Hay que decir que la provocadora frasecilla de Vattimo es una paráfrasis macabra de otra que ya promulgara en su día Martin Heidegger (de cuya filosofía todo el pensamiento del italiano no es sino una ínfima nota a pie de página), el cual, tal vez atribulado por sus connivencias con la locura nazi, vino a declarar que "sólo un dios puede salvarnos". Es posible que Vattimo, cristiano confeso, al fin y al cabo, la haya tomado al pie de la letra, y que donde el alemán dijera "dios", él, después de tantos años reprimiendo su sed de absoluto bajo la etiqueta del "pensamiento débil", se haya limitado a leer "comunismo", una forma, en definitiva, de cristianismo sin dios, según se encargara de poner de manifiesto el bueno de Nietzsche.

El azar, que es también un dios, y a veces un dios burlón, ha querido que las declaraciones del pensador italiano me hayan sorprendido en plena lectura de las memorias de la viuda del poeta ruso Osip Mandelstam que, como millones de compatriotas suyos, encontró la muerte en un gulag por el terrible delito de haber cargado las tintas más de la cuenta en un poema dedicado al compasivo padrecito Stalin. La obra de su viuda, Nadiezhda Mandelstam, que enarbola el orgulloso título de Contra toda esperanza, se inscribe en esa profusa bibliografía del horror en los experimentos totalitarios del siglo XX. Si el siglo XIX puede considerarse como la cuna de la mejor literatura de terror, el XX proporcionará a los tiempos venideros un amplio catálogo de los horrores que en él se cometieron en nombre del dios que vendrá a salvarnos. La literatura de terror interpela a las peores pesadillas de la imaginación; la literatura del horror se limita a describir las terribles realidades que la imaginación nunca podría haber sospechado que llegaran a producirse.

A estas alturas uno se pregunta qué propensión abyecta habita en el ser humano para seguir añorando la esclavitud como ideal de vida. Cuando el pensamiento débil, por no decir enclenque, de este oráculo de la tiranía arremete contra los males, ciertamente graves, de las democracias de nuestro tiempo, es difícil no acordarse de los millones de inocentes sacrificados en los altares de esos dioses sedientos de sangre que, según sus siniestros profetas, aún pueden venir a salvarnos. Uno de los escasos socialdemócratas que consiguió conservar algo de lucidez y de cordura en la borrachera posmoderna que aún padece la izquierda, el recientemente fallecido Tony Judt, al comparar sus experiencias de niños mimados en el París del 68 con la verdadera revolución que, en los mismos momentos, se estaba produciendo en los países del Este, tiene, al menos, la decencia de preguntarse: "¿qué sabíamos nosotros del valor que hacía falta para aguantar semanas de interrogatorios en las cárceles de Varsovia, seguidos de sentencias de prisión de uno, dos o tres años a estudiantes que se habían atrevido a pedir las cosas que nosotros dábamos por descontadas"?

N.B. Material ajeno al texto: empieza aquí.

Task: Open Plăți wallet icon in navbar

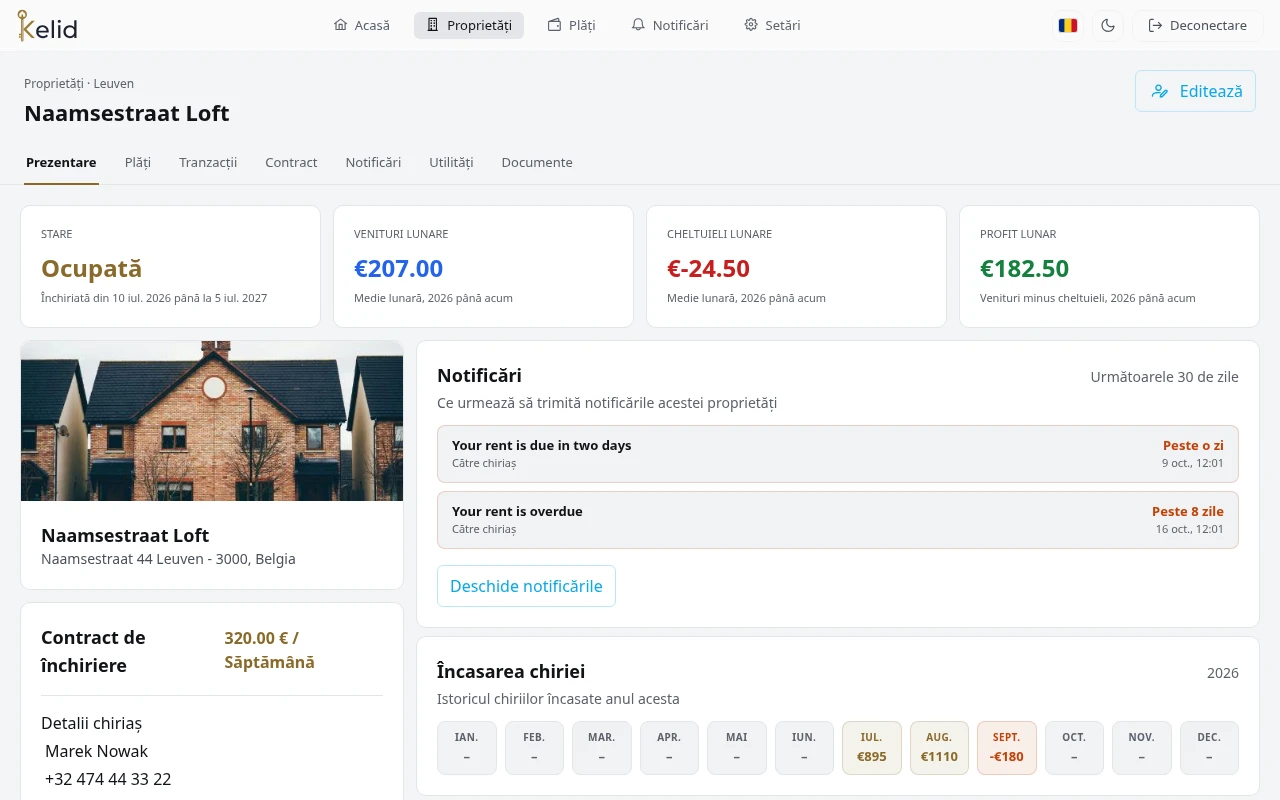Action: pos(554,25)
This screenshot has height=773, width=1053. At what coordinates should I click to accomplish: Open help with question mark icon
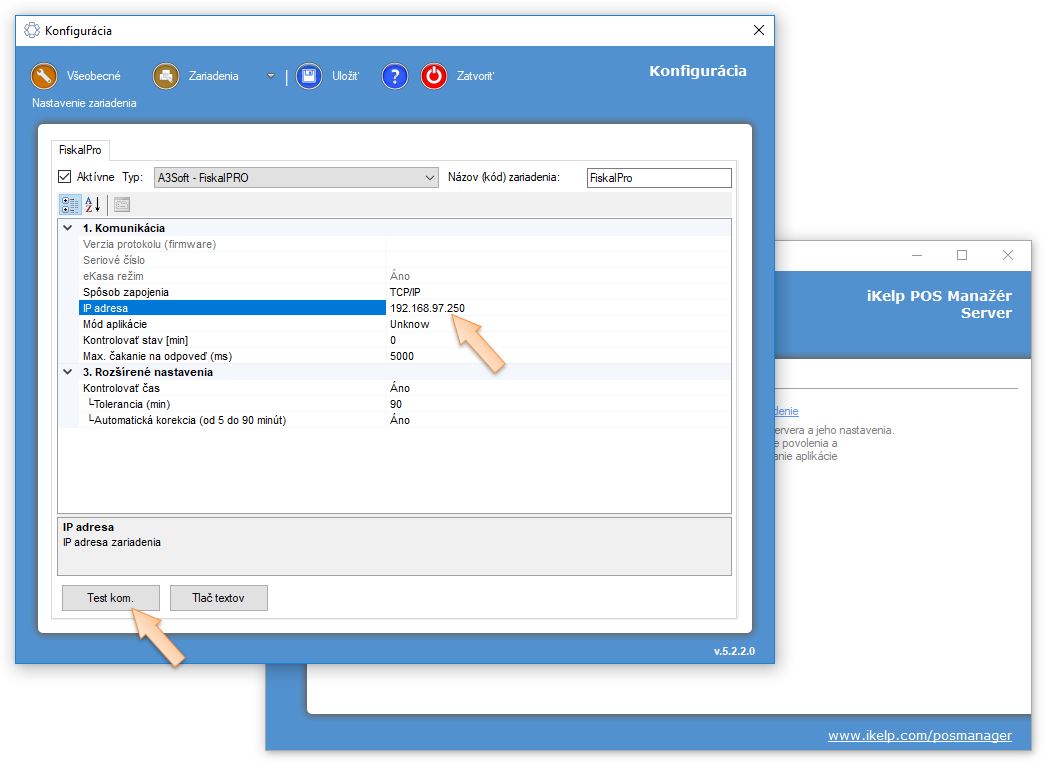pyautogui.click(x=395, y=76)
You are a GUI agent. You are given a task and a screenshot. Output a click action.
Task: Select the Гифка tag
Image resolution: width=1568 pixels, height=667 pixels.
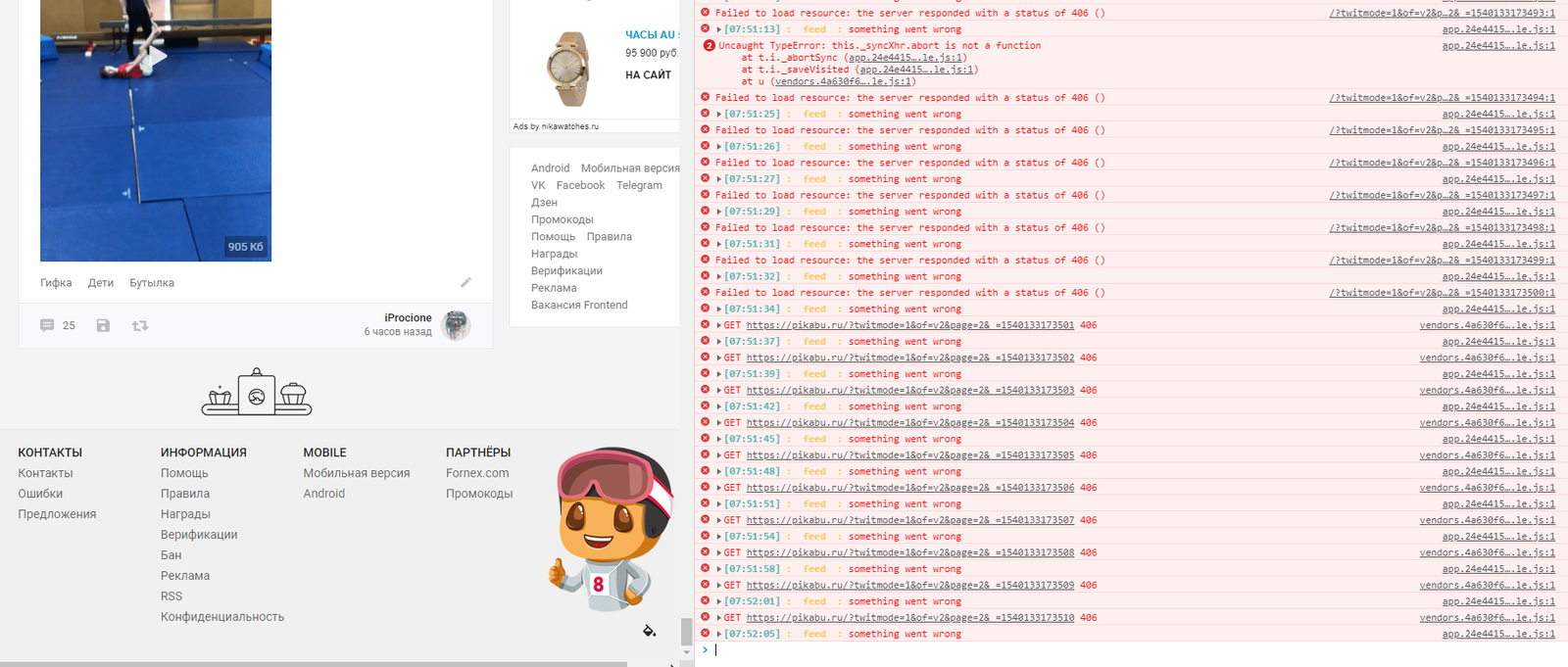pyautogui.click(x=56, y=283)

Tal vez la batalla más decisiva que ha ganado el comunismo después de muerto ha sido conseguir que, mientras las amistades peligrosas con el fascismo condenen a quien las exhiba al infierno de la exclusión social, las profesiones de fe comunista sigan conservando una cierta aureola de resistencia moral y heroísmo político. Da igual que lo de Vattimo, un creyente al fin y al cabo con nostalgias de absolutos, sea el producto de un convencimiento sincero o el recurso de un pícaro que no se resiste a ver cómo su irrelevancia filosófica se escurre inexorablemente por los desagües del olvido. En el primer caso sería apenas un tonto indigno de aparecer como filósofo; en el segundo, un simple canalla que no tiene el menor escrúpulo en escupir sobre la tumba de millones de muertos. Sea como fuere, una mente cautiva que aún sueña con un dios totalitario que venga a liberarle de las fastidiosas incertidumbres del pensamiento.